Subject: Re: [PATCH v4 01/10] NFS4: remove a redundant lock range check

Looks good,

Reviewed-by: Christoph Hellwig <[email protected]>

2016-01-03 12:01:43

by Christoph Hellwig

[permalink] [raw]

Subject: Re: [PATCH v4 02/10] NFS: Move the flock open mode check into nfs_flock()
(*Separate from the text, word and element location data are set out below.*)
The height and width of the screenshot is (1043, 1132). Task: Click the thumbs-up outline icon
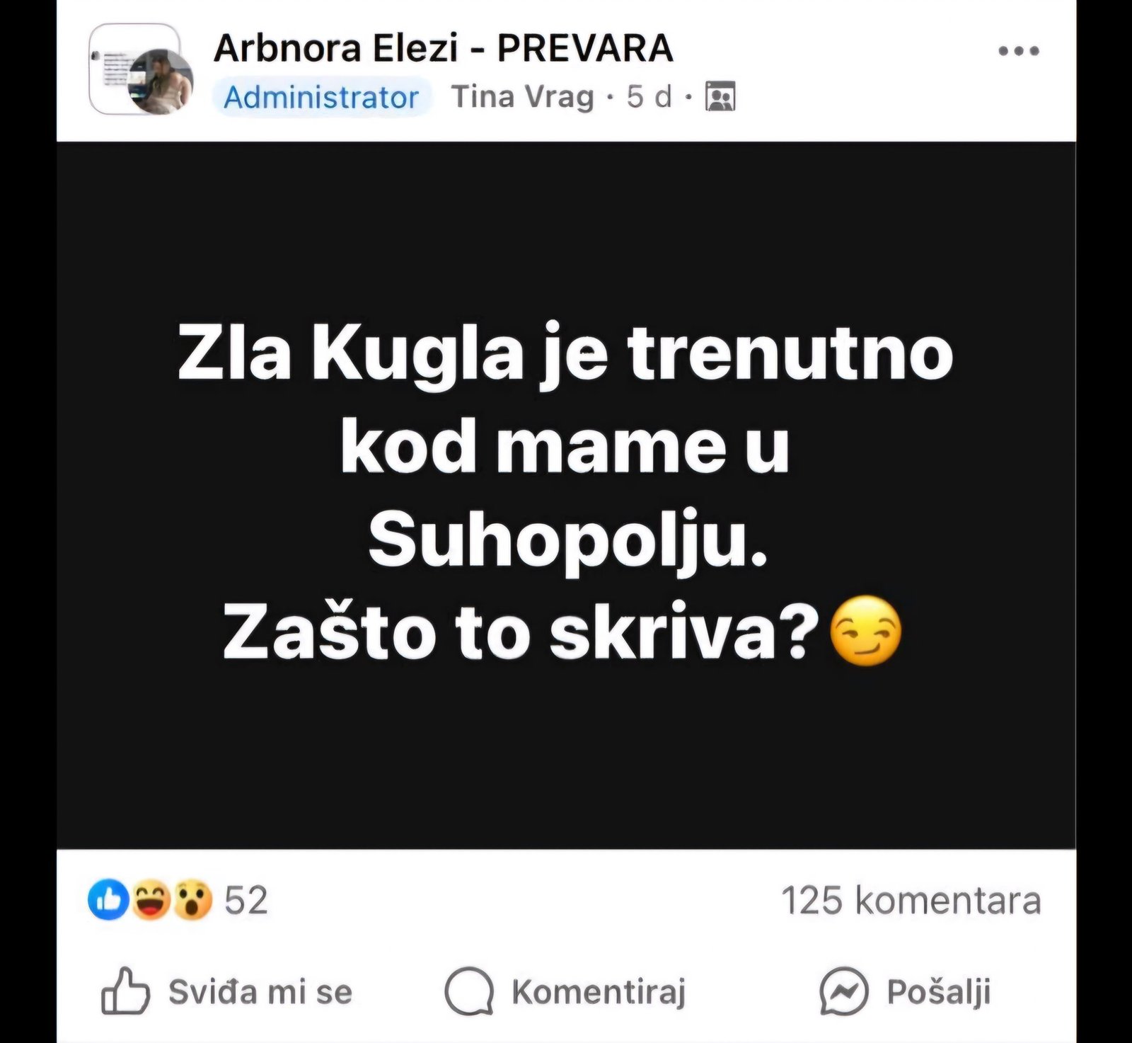[x=125, y=991]
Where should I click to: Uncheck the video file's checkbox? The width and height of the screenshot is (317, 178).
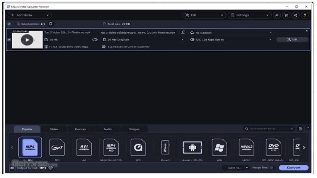pos(9,40)

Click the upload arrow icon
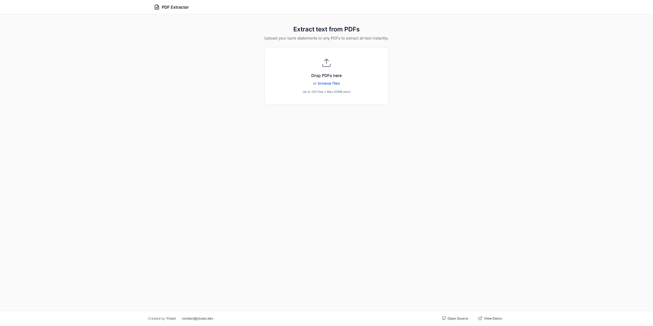[x=326, y=63]
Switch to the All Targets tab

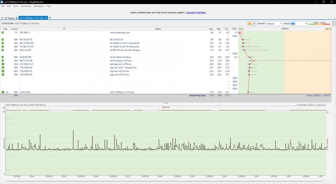(x=9, y=18)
Looks fine, althought the switch label indentation is a little
unfortunate.

Reviewed-by: Christoph Hellwig <[email protected]>

2016-01-03 12:02:05

by Christoph Hellwig

[permalink] [raw]

Subject: Re: [PATCH v4 03/10] NFS: Pass nfs_open_context instead of file to the lock procs

Looks fine,

Reviewed-by: Christoph Hellwig <[email protected]>

2016-01-03 12:02:36

by Christoph Hellwig

[permalink] [raw]

Subject: Re: [PATCH v4 04/10] NFSv4: Pass nfs_open_context instead of nfs4_state to nfs4_proc_unlck()

Looks fine,

Reviewed-by: Christoph Hellwig <[email protected]>

2016-01-03 12:03:00

by Christoph Hellwig

[permalink] [raw]

Subject: Re: [PATCH v4 05/10] lockd: Plumb nfs_open_context into nlm client unlock

Looks fine,

Reviewed-by: Christoph Hellwig <[email protected]>

2016-01-03 12:04:06

by Christoph Hellwig

[permalink] [raw]

Subject: Re: [PATCH v4 06/10] lockd: Send the inode to nlmclnt_setlockargs()
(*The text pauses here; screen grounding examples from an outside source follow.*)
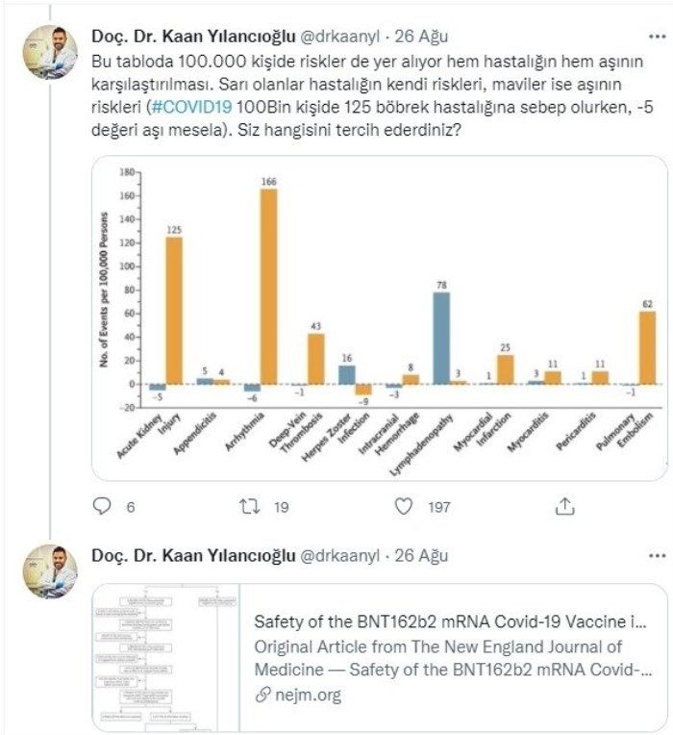Click the first tweet's profile avatar
The image size is (673, 735).
pos(50,53)
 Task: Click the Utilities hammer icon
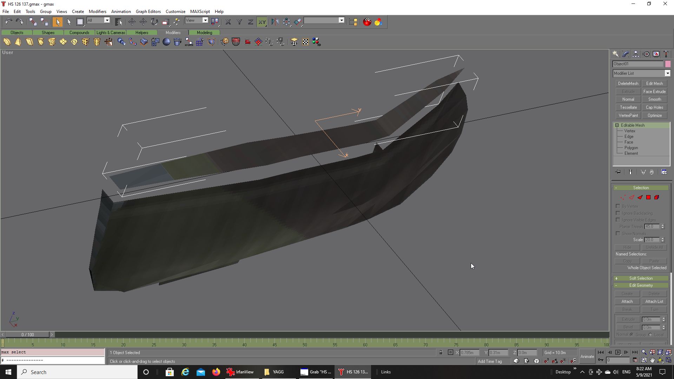666,54
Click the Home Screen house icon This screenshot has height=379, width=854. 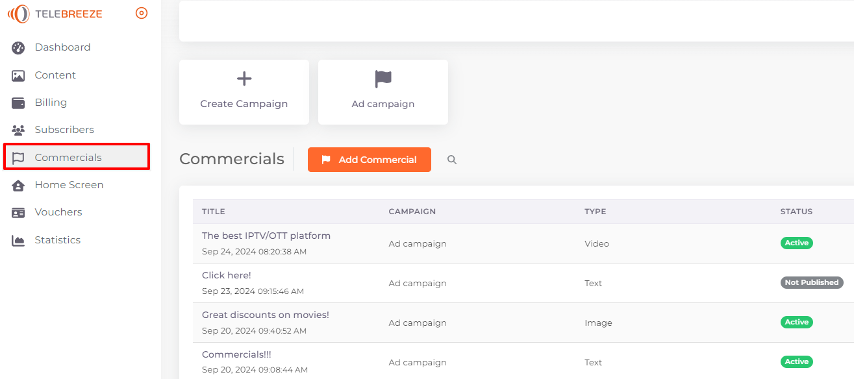pyautogui.click(x=18, y=185)
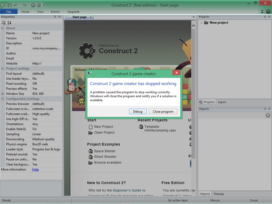Save the project using the quick access icon
The width and height of the screenshot is (272, 204).
pos(10,5)
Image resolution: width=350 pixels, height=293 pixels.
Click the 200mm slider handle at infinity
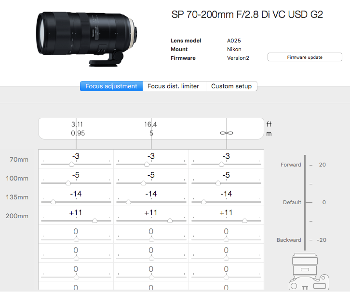(x=245, y=221)
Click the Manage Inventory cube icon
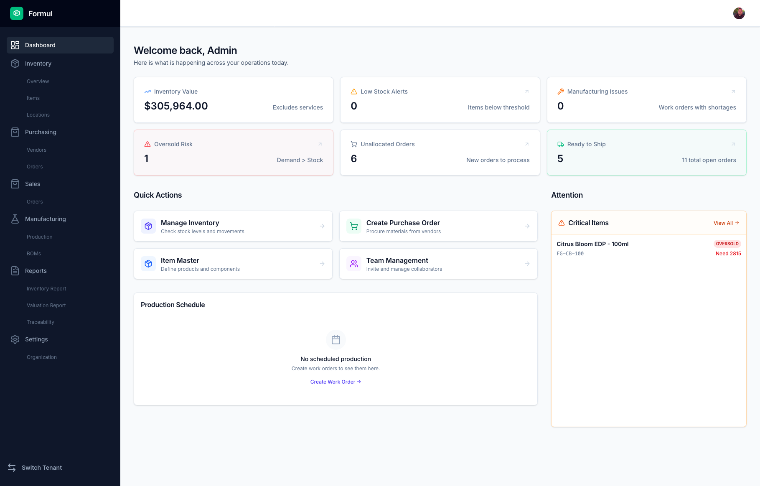The height and width of the screenshot is (486, 760). (x=148, y=226)
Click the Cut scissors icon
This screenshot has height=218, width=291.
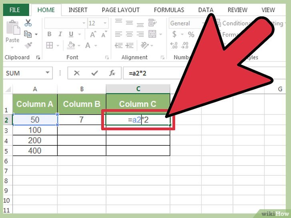click(x=28, y=23)
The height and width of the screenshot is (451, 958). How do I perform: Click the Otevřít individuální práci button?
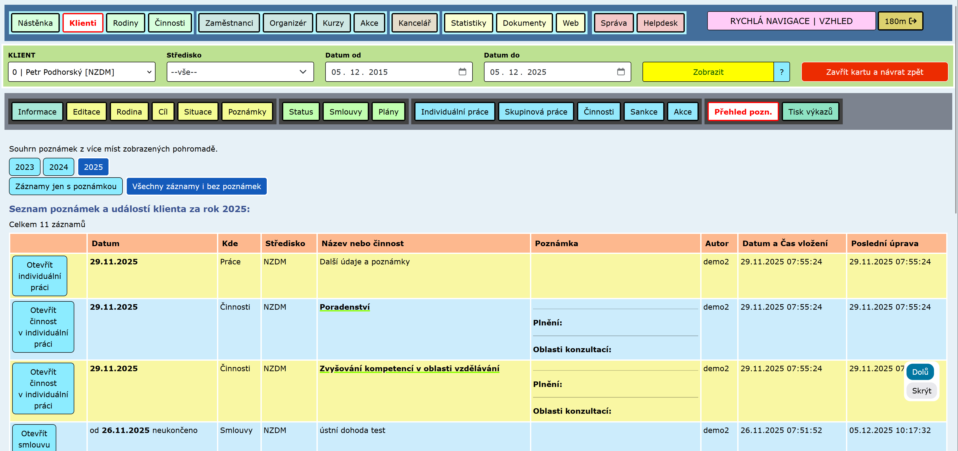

I'd use 'pass' instead of 'send' in the patch description, but otherwise
this looks fine to me:

Reviewed-by: Christoph Hellwig <[email protected]>

2016-01-03 12:04:34

by Christoph Hellwig

[permalink] [raw]

Subject: Re: [PATCH v4 07/10] lockd: do_vfs_lock() only needs the inode

Looks fine,

Reviewed-by: Christoph Hellwig <[email protected]>

2016-01-03 12:05:52

by Christoph Hellwig

[permalink] [raw]

Subject: Re: [PATCH v4 08/10] locks: Set FL_CLOSE when removing flock locks on close()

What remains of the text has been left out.